Basil McCrea (NI21) echoed Caitriona Ruane's attack on conscience:
"I think that it is really wrong that we allow personal morals to influence what should be a legislative assembly. I do not think that this should be a free vote. I think that it should be a proper whipped vote..."
Simon Hamilton (DUP), the Minister of Finance and Personnel, pointed out that protections for clergy against same-sex marriage:
"do not protect the religious beliefs of others, such as teachers or registrars, and it is entirely possible that faith organisations in Great Britain will be precluded from accessing public funding, services or public buildings because they object to same-sex marriage."
Megan Fearon (Sinn Féin) attacked:
"hetero-normativity...and distinct gender roles"
and made the flamboyant claim that:
"The battle for LGBT rights is the equivalent of the civil rights movement for my generation".
Thankfully the majority of Unionist MLAs were not fooled by such false rhetoric coming from the Marxist revolutionaries of Sinn Féin, and the motion was defeated.

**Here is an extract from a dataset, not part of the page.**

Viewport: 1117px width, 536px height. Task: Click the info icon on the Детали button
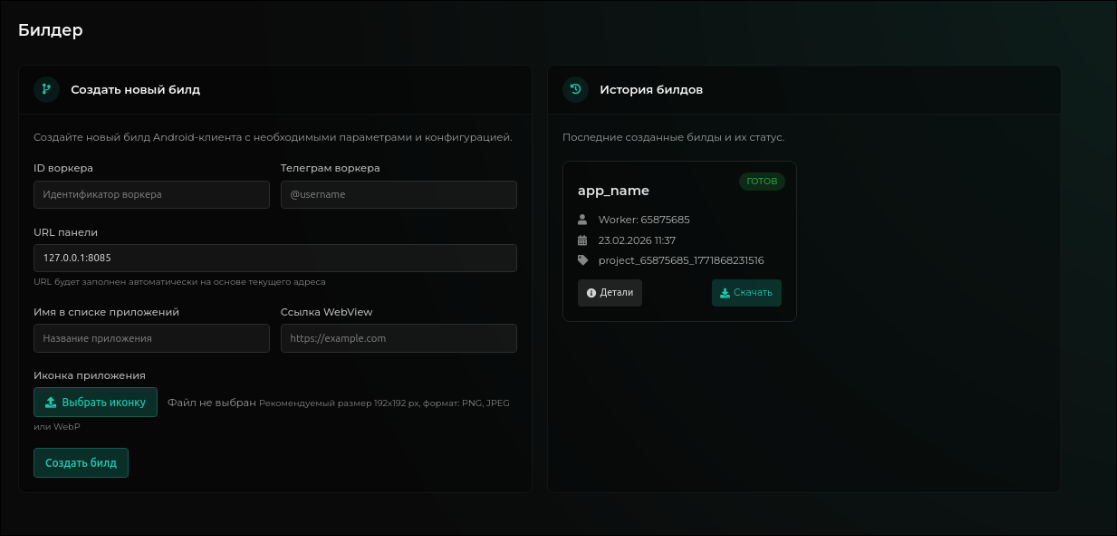(x=591, y=293)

Thanks Anthony. As a footnote, I would just add this: At one point in the debate Michael Copeland, one of the two Ulster Unionists who supported the motion said:
"I do not consider myself to be a worthy person to sit in judgement, moral or otherwise, on the emotions of other human beings."
This is a mantra being increasingly echoed, in all kinds of inappropriate contexts, around the world.

Judging is what legislators do for a living. They judge what is for the common good of humanity – beginning with the common good of the family. As article 16 (3) of the Universal Declaration of Human Rights states:
“The family is the natural and fundamental group unit of society and is entitled to protection by society and the State.”
Michael Copeland is judging. He is judging that same-sex marriage serves the good of society – despite overwhelming empirical evidence to the contrary.